Достаточно вспомнить сейды на Кузовах, которые, уходя на Соловецкие острова, воздвигали древние саамы, чтобы сохранить в них часть своей души, дабы на «Острове мертвых» она не была исхищена демонами и погублена при этом безвозвратно.
В жизнеописаниях преподобных Савватия, Зосимы и Германа Соловецких, а также святителя Филиппа (Колычева) мы неоднократно встречаем (эти примеры мы уже разобрали в предыдущих главах книги) описание духовной брани подвижников с «началозлобными демонами», которые строят козни против всякого человека, оказавшегося на острове.

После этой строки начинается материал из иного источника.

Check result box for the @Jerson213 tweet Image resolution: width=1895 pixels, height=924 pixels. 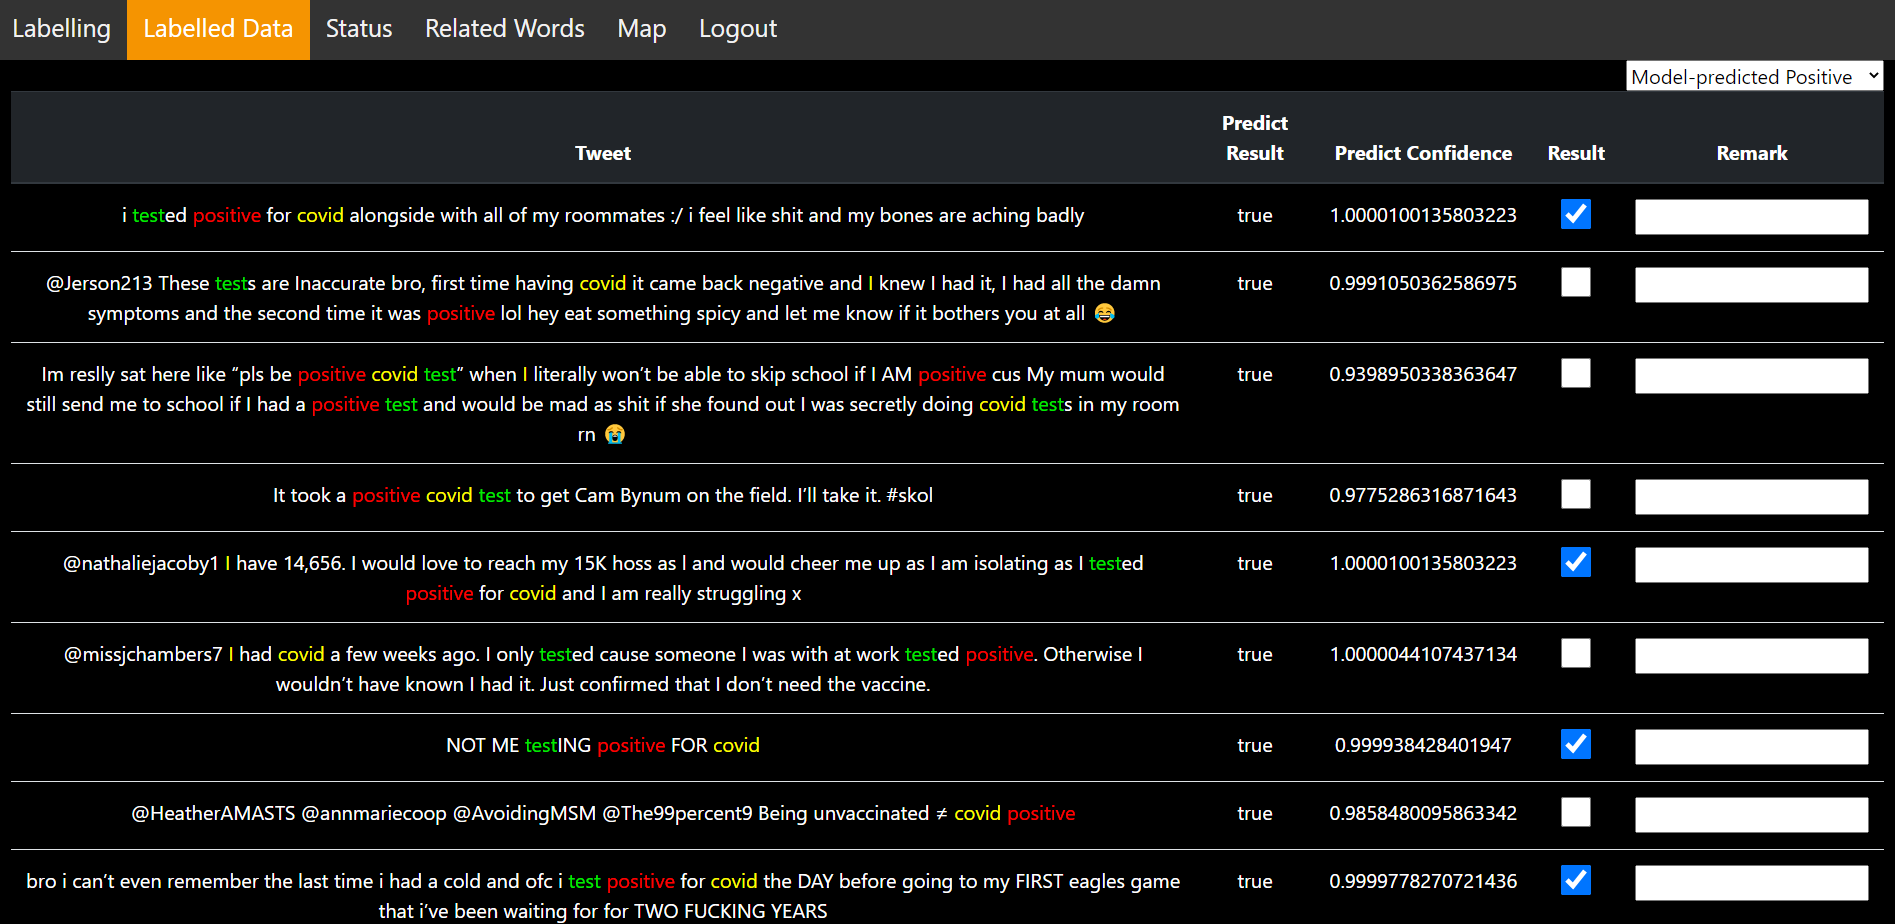point(1575,282)
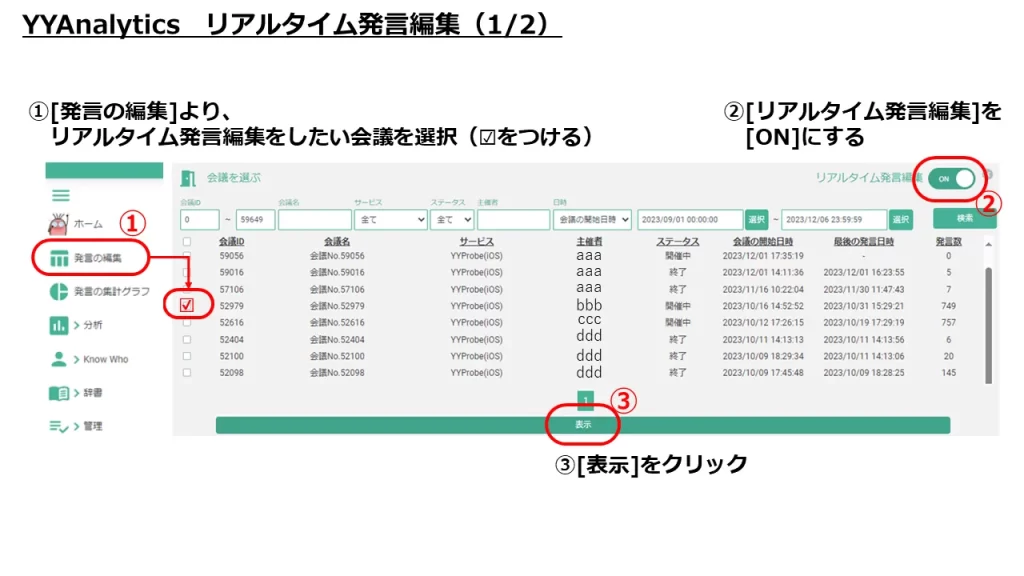1024x576 pixels.
Task: Check the meeting 52404 checkbox
Action: tap(187, 340)
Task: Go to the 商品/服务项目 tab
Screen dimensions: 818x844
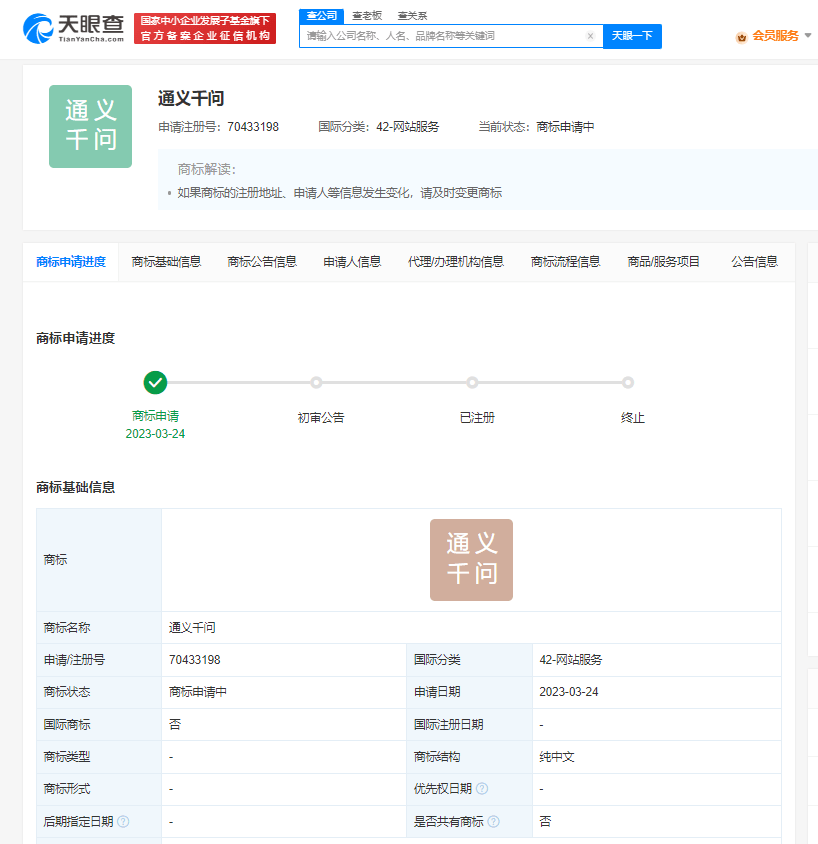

Ярость враждебных сил велика, и единственным оружием в такой битве, которая порой заканчивается трагедией, становится молитва «живого мертвеца» (монаха), который умер для мира, но молится за него.
Глубокое мистическое взаимодействие между островом и дерзнувшим поселиться на нем предполагает постоянное нахождение человека (островитянина) на грани между добром и злом, благодатью и грехом, жизнью и смертью. Можно утверждать, что соловецкое монашество своим жертвенным служением на протяжении многих столетий (мы говорим, разумеется, о духовном подвиге и иноческой жертве) оживляет это поле постоянной битвы, указывая путь к спасению в брани с одержимостью, в сече с беснованием, в этой неистовой пляске, где человек уже давно не принадлежит себе и уже давно заблудился в каменном лабиринте.
В своей книге «Погружение во тьму» О. В. Волков оставил пронзительные воспоминания о тех немногих островитянах, которые сохранили или пытались сохранить верность традициям преподобных Савватия, Зосимы и Германа. Их тайные собрания чем-то напоминали молитвенные подвиги святых подвижников у подножия Секирной горы в дремучем Соловецком лесу, где обитали «нечистые духи, скрежеща зубами, обращались одни в змей, другие — в различных зверей и гадов, и ящериц, и скорпионов, и всяких пресмыкающихся по земле... отверзали зев, желая поглотить... рыча, как будто готовые растерзать».